ConMeZO: Adaptive Descent-Direction Sampling for Gradient-Free Finetuning of Large Language Models
Pith reviewed 2026-05-18 01:02 UTC · model grok-4.3
The pith
ConMeZO accelerates zeroth-order fine-tuning of large language models by sampling descent directions inside a momentum-guided cone instead of uniformly at random.
A machine-rendered reading of the paper's core claim, the machinery that carries it, and where it could break.
Core claim
By restricting zeroth-order direction samples to a cone around a momentum vector, ConMeZO increases the probability that each perturbation lies in a direction closer to the true gradient, thereby lowering the effective dimension penalty that slows uniform random sampling, yet the worst-case convergence rate remains identical to that of MeZO.
What carries the argument
The momentum-centered cone sampler that replaces uniform random direction draws in the zeroth-order gradient estimate.
If this is right
- ConMeZO matches the worst-case convergence rate of MeZO.
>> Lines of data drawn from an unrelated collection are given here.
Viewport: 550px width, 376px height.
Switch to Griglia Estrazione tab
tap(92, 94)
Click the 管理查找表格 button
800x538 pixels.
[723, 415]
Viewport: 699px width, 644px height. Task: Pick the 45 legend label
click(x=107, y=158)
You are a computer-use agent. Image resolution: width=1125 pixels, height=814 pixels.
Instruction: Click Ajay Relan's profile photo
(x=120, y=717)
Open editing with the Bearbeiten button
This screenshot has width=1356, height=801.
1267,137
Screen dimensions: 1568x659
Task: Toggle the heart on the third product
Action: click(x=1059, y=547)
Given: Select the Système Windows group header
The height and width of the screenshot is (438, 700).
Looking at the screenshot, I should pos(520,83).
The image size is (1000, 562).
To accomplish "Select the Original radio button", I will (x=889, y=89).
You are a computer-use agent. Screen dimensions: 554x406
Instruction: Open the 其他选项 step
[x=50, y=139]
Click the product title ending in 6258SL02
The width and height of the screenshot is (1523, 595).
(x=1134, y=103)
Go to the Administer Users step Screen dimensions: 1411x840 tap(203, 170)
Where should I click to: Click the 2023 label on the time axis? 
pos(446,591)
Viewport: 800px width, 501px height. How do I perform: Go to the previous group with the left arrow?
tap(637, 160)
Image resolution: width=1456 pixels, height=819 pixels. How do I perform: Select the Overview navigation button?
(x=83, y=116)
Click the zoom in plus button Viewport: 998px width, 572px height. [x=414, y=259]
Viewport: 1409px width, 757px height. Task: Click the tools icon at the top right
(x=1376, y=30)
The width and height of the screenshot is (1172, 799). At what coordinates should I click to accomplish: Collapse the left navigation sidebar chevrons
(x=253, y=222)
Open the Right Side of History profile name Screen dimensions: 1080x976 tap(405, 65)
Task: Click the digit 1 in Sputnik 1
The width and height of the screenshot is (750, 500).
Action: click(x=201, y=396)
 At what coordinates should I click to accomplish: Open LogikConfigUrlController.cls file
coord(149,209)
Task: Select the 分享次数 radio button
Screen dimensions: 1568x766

- On natural-language fine-tuning benchmarks ConMeZO reaches the same accuracy up to twice as fast as MeZO.
- The method preserves the memory advantage of zeroth-order optimizers that avoid storing activations or gradients.
- The adaptive sampling reduces the practical effect of high dimensionality without changing the theoretical guarantee.
Where Pith is reading between the lines
- The same cone restriction might improve other zeroth-order methods that currently rely on uniform sampling in high-dimensional spaces.
- Combining the cone sampler with variance-reduction techniques already used in first-order methods could yield further practical speed-ups.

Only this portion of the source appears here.